Read about apocrine duct occlusion medical facts: what is the definition of apocrine duct occlusion, what are the signs and symptoms, medical treatment & how to treat apocrine duct occlusion, information about the causes, diagnosis, and related apocrine duct occlusion diseases.

Definition: What is "Apocrine Duct Occlusion"?

APOCRINE DUCT OCCLUSION

Apocrine duct Occlusion, commonly known as the Fox-Fordyce disease, is an uncommon skin disorder, affecting male & children, but is more common in women between 13 & 35 years old. This condition is characterized by the sudden development of itchy bumps usually around hair follicles of nipples, underarm areas & pubic region.

Symptoms & Signs

Apocrine duct Occlusion starts with an intense itchy that could disrupt sleep. However, some cases are asymptomatic. Common signs include a darkened & thickened dry skin due to persistent scratching, dome-shaped small papules that affect hair follicles in the infected area & an obvious reduce in sweating in the affected area.

Treatment: How to Treat "Apocrine Duct Occlusion"?

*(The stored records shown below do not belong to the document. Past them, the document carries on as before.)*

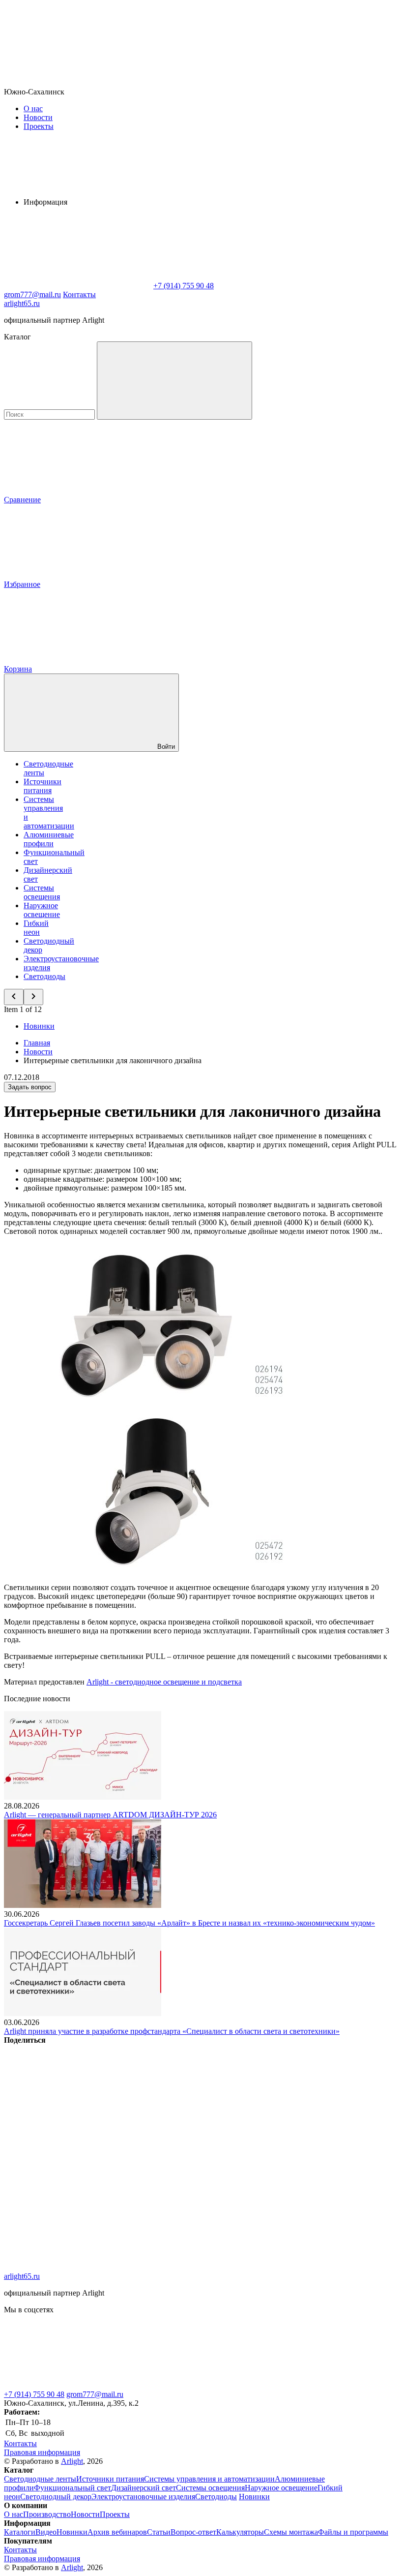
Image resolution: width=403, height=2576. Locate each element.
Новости (38, 117)
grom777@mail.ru (94, 2394)
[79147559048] (77, 2385)
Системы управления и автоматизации (209, 2479)
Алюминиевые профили (49, 839)
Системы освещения (42, 892)
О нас (33, 108)
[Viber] (77, 2191)
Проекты (39, 126)
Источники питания (42, 786)
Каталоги (19, 2532)
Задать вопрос (30, 1087)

There is no specific cure for Apocrine duct occlusion. However, oral antibiotics, topical steroids, topical retinoids & clindamycin solution may be prescribed to help alleviate the itchiness. Other therapies may include surgical excision, ultraviolet radiation, dermabrasion, liposuction & anti-androgenic hormonal therapy. Some cases clear up during pregnancy or menopause for unknown reasons. However, the disease could persist afterwards.

Causes

The cause of Apocrine duct Occlusion remains unknown. However, it has been associated with rupture of the apocrine sweat ducts, which result in the inflammation & itching of the affected area. Other factors that may play a role in the development of this condition include stress, changes in sweat components, emotional & hormonal influences as well as environmental factors, like humidity, heat & friction.

Diagnosis

Diagnosis is made by observing clinical signs of the rash & assessing patient history.